Os soldados de agora podem ou têm de estar na rua, os hospitais cuidam dos doentes e os governos tomam decisões. As economias fazem o seu caminho, possível e necessário. As ruas transformam-se progressivamente em espaços desocupados e há quem olhe em redor assustado, quando vai rapidamente à mercearia. Ontem mesmo, vi um gato parado no meio de uma rua, durante largos minutos, coisa impossível há uma semana e meia. Neste momento de crise, regressemos à etimologia da palavra, na sua raiz grega, e lançamos a pergunta, ou melhor as perguntas. Estamos num espaço aberto, condicionado pelo temor e sem ter certezas consistentes, o que até enuncia a possibilidade da mudança. Até há muito pouco tempo, tínhamos discussões sobre modelos económicos, migrações, o efeito das alterações climáticas, a emergência do populismo. Lembram-se que há muito pouco tempo, os EUA ordenaram o assassinato de um alto quadro militar do Irão? Em termos de tempo histórico, foi ontem que na Venezuela a tensão levou milhões à rua e as interferências externas se fizeram sentir, lembrando outros tempos na América Latina. Foi também ontem que o exército Turco entrou na Síria e que o exército Russo ocupou uma parte da Ucrânia. Todas estas situações foram relegadas para segundo plano, apesar de continuarem a condicionar fortemente os territórios onde aconteceram. Esta emergência do vírus – há quem destaque o paralelismo entre os vídeos ou situações de divulgação massiva e o vírus que se propaga sem escolher geografias ou posicionamento social e económico – saltou para um primeiro plano global como qualquer outra catástrofe. A grande diferença é que não se vive no meio quase irreal da televisão e da internet. Toca-nos porque se passa nas nossas cidades e vilas, nos nossos hospitais e, em muitos casos, nas nossas famílias e círculo de amigos. Outra dimensão é a perenidade no tempo. Esta crise não nos larga há semanas e promete continuar. Ninguém sabe quando vai amenizar a sua pressão sobre o nosso quotidiano.

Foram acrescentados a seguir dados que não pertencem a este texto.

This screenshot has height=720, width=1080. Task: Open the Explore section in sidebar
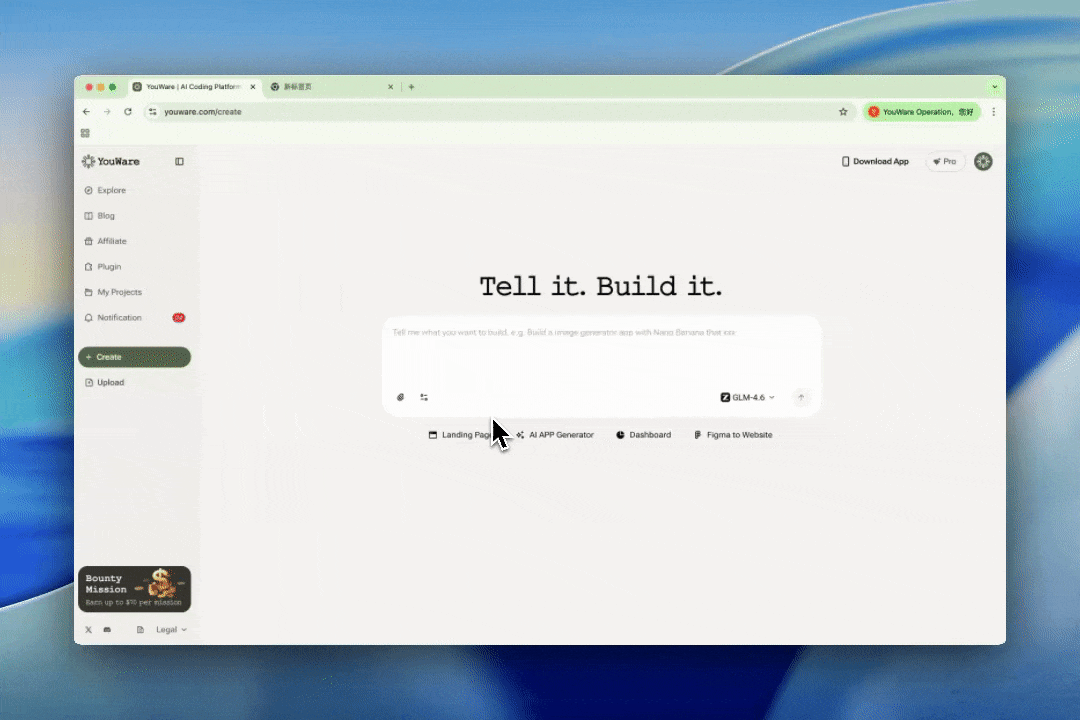pyautogui.click(x=108, y=190)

Dizia eu, há pouco, que este momento tem um enorme potencial para provocar a mudança e que esse pode ser um lado bom desta crise. Claro que não estou a afirmar que esta situação é boa. Procuro chamar a atenção para o facto de, por exemplo, tantas certezas, muitas vezes manipuladas por uma evidente superficialidade, ruírem sob a força deste terramoto. De repente, os professores e educadoras deixam de ocupar um espaço vital na vida dos nossos filhos e somos confrontados, enclausurados nas nossas casas, com a necessidade de trabalhar melhor a dinâmica induzida pelo contacto permanente. Mesmo ressalvando as devidas distâncias entre o ambiente escolar e familiar, há um desafio novo, até agora sentido apenas vagamente ao fim-de-semana ou em período de férias. Há muito pouco tempo, os médicos e enfermeiros, transformaram-se para uma boa parte da população, num autêntico saco de batatas no qual se podia bater com uma naturalidade ignóbil, levando a uma desvalorização simbólica, que redundou, entre outros fenómenos, em frequentes episódios de violência verbal e física. Pois agora, com dia e hora marcada, os profissionais de saúde têm direito a um concerto de palmas a partir das varandas, um pouco por toda a Europa. Não dá que pensar? A velocidade e a acumulação são matrizes das sociedades contemporâneas e têm-nos afastado de perguntas fundamentais. Porque temos cada vez menos tempo para as pessoas, incluindo os que nos são mais próximos? Porque criamos a ilusão de termos tantas certezas sobre os outros e as suas acções? Porque se tornou tão difícil ver, apesar de olharmos tanta coisa?
Este momento difícil e exigente que estamos a viver é um bom momento para pensar uma revolução. Dentro de nós.